**Supplied text**
=== Begin Enclosure ===
Since then, McConaughey has been on one hell of a roll, pitching in strong co-starring performances as a D.A. in Richard Linklater's severely underrated black comedy Bernie and an ego-maniacal strip club overseer in this summer's Magic Mike. Those roles, it turns out, were merely warm-ups for McConaughey's 2012 main event: playing the titular character in the great director William Friedkin's (The Exorcist, The French Connection) sleazy, brutal, and inappropriately hilarious blast of uncompromising, exploitative pulp titled Killer Joe. If there's a braver, better, and more commanding performance to praise in the summer of 2012, it's yet to be seen.
=== End Enclosure ===
**Directive 1**
From the passage on McConaughey's Killer Joe performance, reproduce the text between "Since then, McConaughey" and "to be seen.", inclusive.
**Directive 2**
In the passage on McConaughey's Killer Joe performance, who directed Killer Joe?
**Directive 3**
Write what comes next in the passage on McConaughey's Killer Joe performance, starting after its final sentence.

(Extracted lines)
=== Begin Enclosure ===
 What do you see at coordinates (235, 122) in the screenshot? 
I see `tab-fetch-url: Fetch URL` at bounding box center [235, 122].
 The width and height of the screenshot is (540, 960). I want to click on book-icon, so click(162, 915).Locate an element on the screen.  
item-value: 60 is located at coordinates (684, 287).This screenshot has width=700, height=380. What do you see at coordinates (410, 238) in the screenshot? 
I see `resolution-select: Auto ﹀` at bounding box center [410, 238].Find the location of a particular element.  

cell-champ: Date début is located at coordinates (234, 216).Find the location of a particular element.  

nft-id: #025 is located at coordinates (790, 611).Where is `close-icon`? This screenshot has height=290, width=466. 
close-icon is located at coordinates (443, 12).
=== End Enclosure ===
**Written answer 1**
Since then, McConaughey has been on one hell of a roll, pitching in strong co-starring performances as a D.A. in Richard Linklater's severely underrated black comedy Bernie and an ego-maniacal strip club overseer in this summer's Magic Mike. Those roles, it turns out, were merely warm-ups for McConaughey's 2012 main event: playing the titular character in the great director William Friedkin's (The Exorcist, The French Connection) sleazy, brutal, and inappropriately hilarious blast of uncompromising, exploitative pulp titled Killer Joe. If there's a braver, better, and more commanding performance to praise in the summer of 2012, it's yet to be seen.

**Written answer 2**
William Friedkin

**Written answer 3**
Adapting his own stage play, Killer Joe screenwriter Tracy Letts once again forms a superb alliance with Friedkin; the duo previously worked together on the filmmaker's 2006 psychological horror freak-out Bug, also based on one of Letts' theatre productions. Here, Letts and Friedkin go balls-to-the-wall with a Texas-set yarn full of double-crosses, bottom-feeders, bloody violence, and disquieting hilarity. Killer Joe is a police detective who secretively earns extra dollars as a contract murderer; one fella who's aware of Joe's side hustle is Chris (Emile Hirsch), a good-for-nothing dude who presents a get-rich-quick scheme to his moronic father (Thomas Haden Church), and, reluctantly, dad's unpleasant new squeeze (Gina Gershon, giving an incredibly bold turn). Chris, who's $6,000 in debt over misplaced drugs, has learned that his birth mother, whom everyone hates, comes with a $50,000 life insurance policy, so his bright idea is to pay Killer Joe to bump her off and split the money evenly.

There's a problem, though: Chris doesn't have the $25,000 needed for Joe's down payment. Meanwhile, Joe takes a liking to Chris' little sister, Dottie (Juno Temple), a wide-eyed, impressionable virgin. She's also Joe's retainer.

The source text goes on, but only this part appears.